Science et changements planétaires / Sécheresse

Modeling and participatory farmer-led approaches to food security in a changing world: A case study from Malawi Volume 24, numéro 4, Octobre-Novembre-Décembre 2013

Auteurs
Michigan State University Department of Plant, Soil and Microbial Sciences Kellogg Biological Station East Lansing, MI USA, Cornell University Department of Development Sociology Ithaca, NY USA, Wageningen University Plant Production Systems Group P.O. Box 430 6700 AK Wageningen The Netherlands, Lilongwe University of Agriculture and Natural Resources Bunda College Lilongwe Malawi, Ekwendeni Hospital Soils Food & Healthy Communities Project Ekwendeni Malawi
  • Mots-clés : adaptation au changement climatique, analyse participative, diversification des légumineuses, petite exploitation agricole
  • DOI : 10.1684/sec.2014.0409
  • Page(s) : 350-8
  • Année de parution : 2013

La diversification des cultures a une longue histoire en Afrique, comme base de systèmes agraires résilients et durables. Cependant, les résultats n’ont pas toujours été positifs. Le climat erratique et le changement climatique requièrent de soutenir les paysans dans leur capacité à s’adapter et à innover. La recherche participative et la modélisation des cultures peuvent précisément remplir ce rôle. Dans cet article nous présentons un cas d’étude du Nord Malawi où recherche participative et modélisation ont été utilisées pour évaluer les performances de systèmes de culture mixtes à base de maïs et de pois d’angole. À partir de données climatiques historiques, les rendements simulés ( Agricultural Production Systems Simulator [APSIM]) de cultures en association et de rotations de maïs et pois d’angole ont été comparés à la demande nutritionnelle de 12 foyers choisis comme représentatifs. Nous avons trouvé que la culture associée de maïs et pois d’angole était largement susceptible de générer des calories suffisantes pour les foyers dans un contexte pluviométrique erratique, et cela sur 73 à 100 % des années, et pour 10 des 12 foyers du cas d’étude, contrairement à la monoculture de maïs où les calories étaient produites en quantités suffisantes pour seulement la moitié des mêmes foyers.

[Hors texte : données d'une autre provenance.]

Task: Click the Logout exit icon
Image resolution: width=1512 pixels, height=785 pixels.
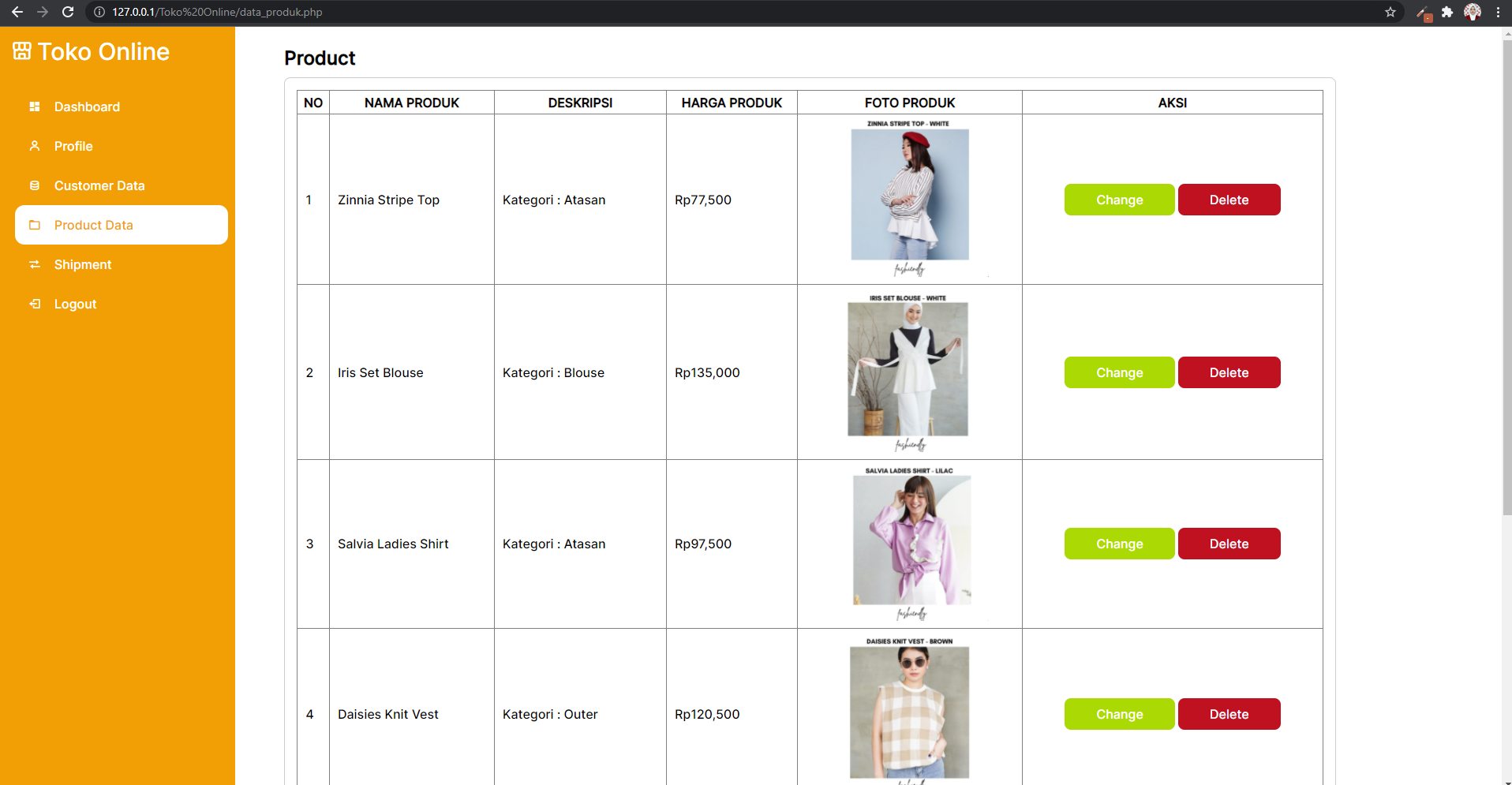Action: coord(35,304)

Les enquêtes de cette étude ont révélé un fort intérêt pour les mélanges de légumineuses et pour la formation des paysans. Les paysans ont échangé des informations d’ordre agronomique et testé différentes combinaisons de graines de pois d’angole et d’autres légumineuses. Globalement, les agriculteurs ont fait preuve d’un grand intérêt pour l’expérimentation et l’adoption de légumineuses destinées à la production d’aliments et autres sous-produits. En revanche, les engrais verts ont reçu peu d’intérêt. Clairement, les paysans ont privilégié les espèces à rendement stable dans des conditions de pluviométrie changeante. Le soutien pour l’échange de savoirs entre les paysans a été essentiel pour le succès du projet. L’approche de co-apprentissage a aussi fourni aux chercheurs d’importantes pistes exploratoires quant aux technologies les plus adaptables et les plus à même d’être adoptées par de petits paysans vivant dans des environnements peu privilégiés et hautement variables.